#### [Given problem]
Locate every line in the records below that contains the word "Expand", and copy each of those lines in full.

### Provided entries

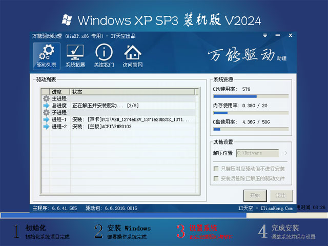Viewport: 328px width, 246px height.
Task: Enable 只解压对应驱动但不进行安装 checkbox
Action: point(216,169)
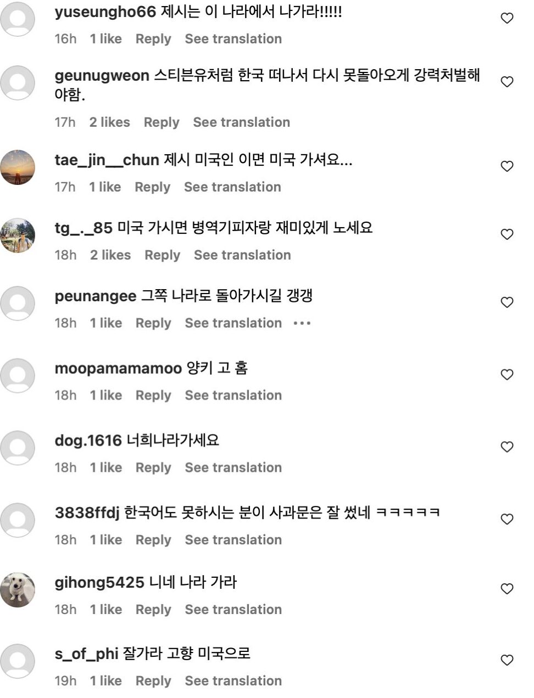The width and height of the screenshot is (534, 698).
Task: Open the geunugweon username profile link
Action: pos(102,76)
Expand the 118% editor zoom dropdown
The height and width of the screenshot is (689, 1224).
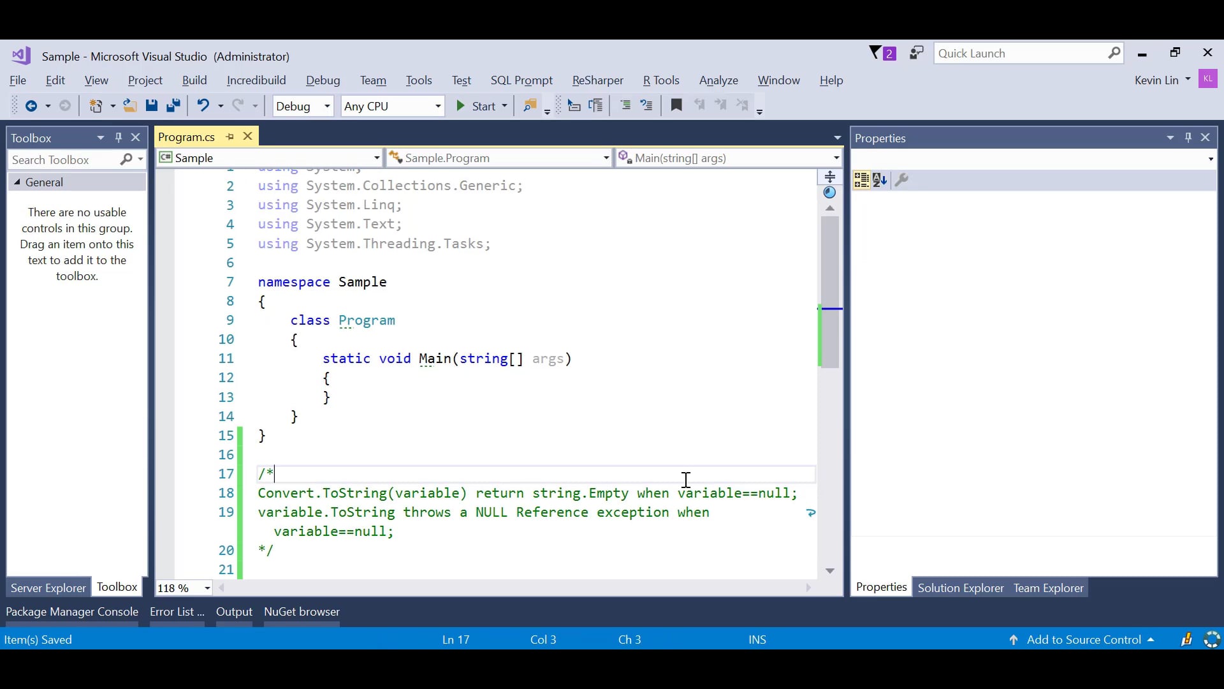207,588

######
### Provided entries

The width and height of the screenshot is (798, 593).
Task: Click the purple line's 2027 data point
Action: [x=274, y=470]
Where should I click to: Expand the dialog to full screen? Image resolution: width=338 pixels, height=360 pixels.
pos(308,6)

######

#### [Written answer]
Expand the 118% editor zoom dropdown
Where should I click to: Expand the dialog to full screen? Image resolution: width=338 pixels, height=360 pixels.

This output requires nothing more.